_Task brief_: Count the lines in the listing below that contain the word "Open", and give only that number.

━━━ The records ━━━

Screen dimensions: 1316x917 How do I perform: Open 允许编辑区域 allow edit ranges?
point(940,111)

━━━
━━━ The records ━━━

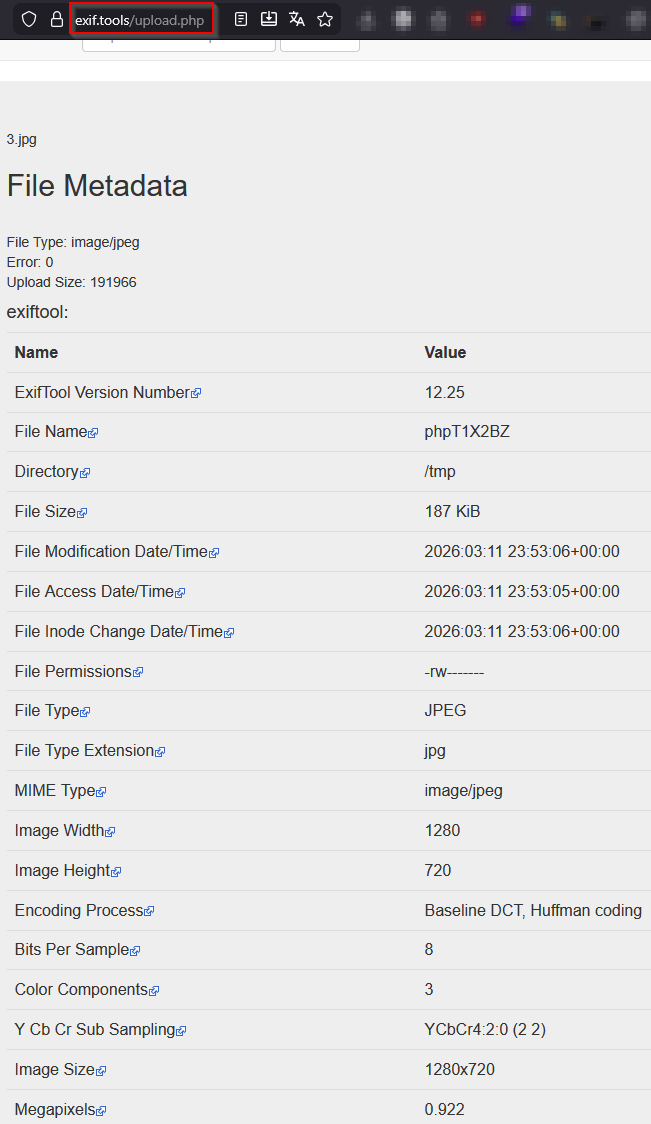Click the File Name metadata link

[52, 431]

━━━
━━━ The records ━━━

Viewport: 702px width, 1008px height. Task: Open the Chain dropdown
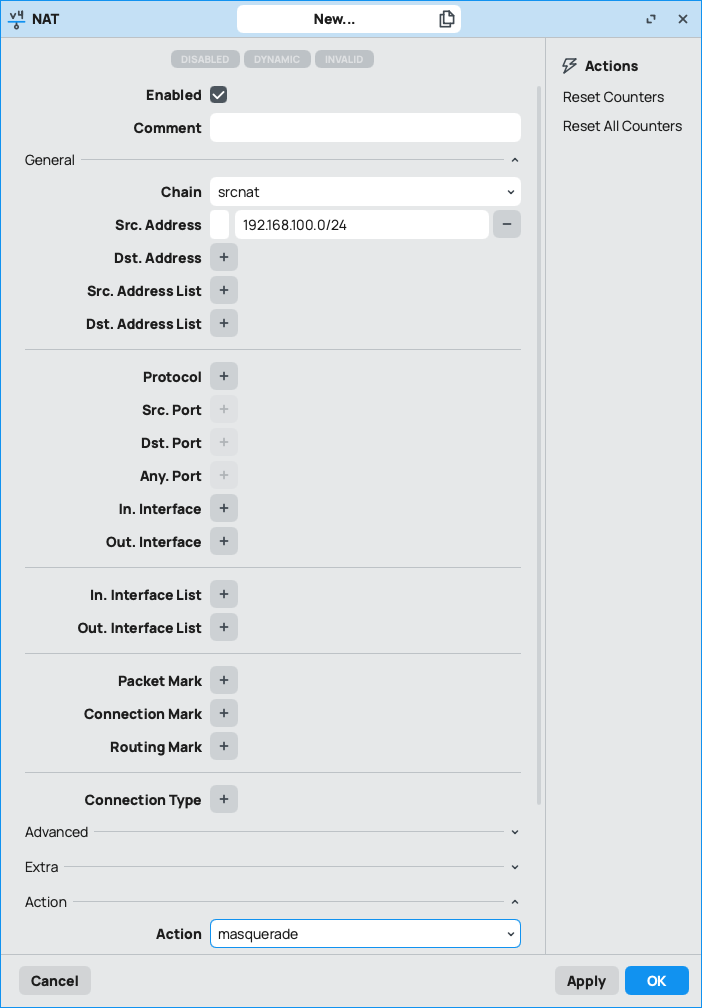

━━━

_Answer to the problem_: 2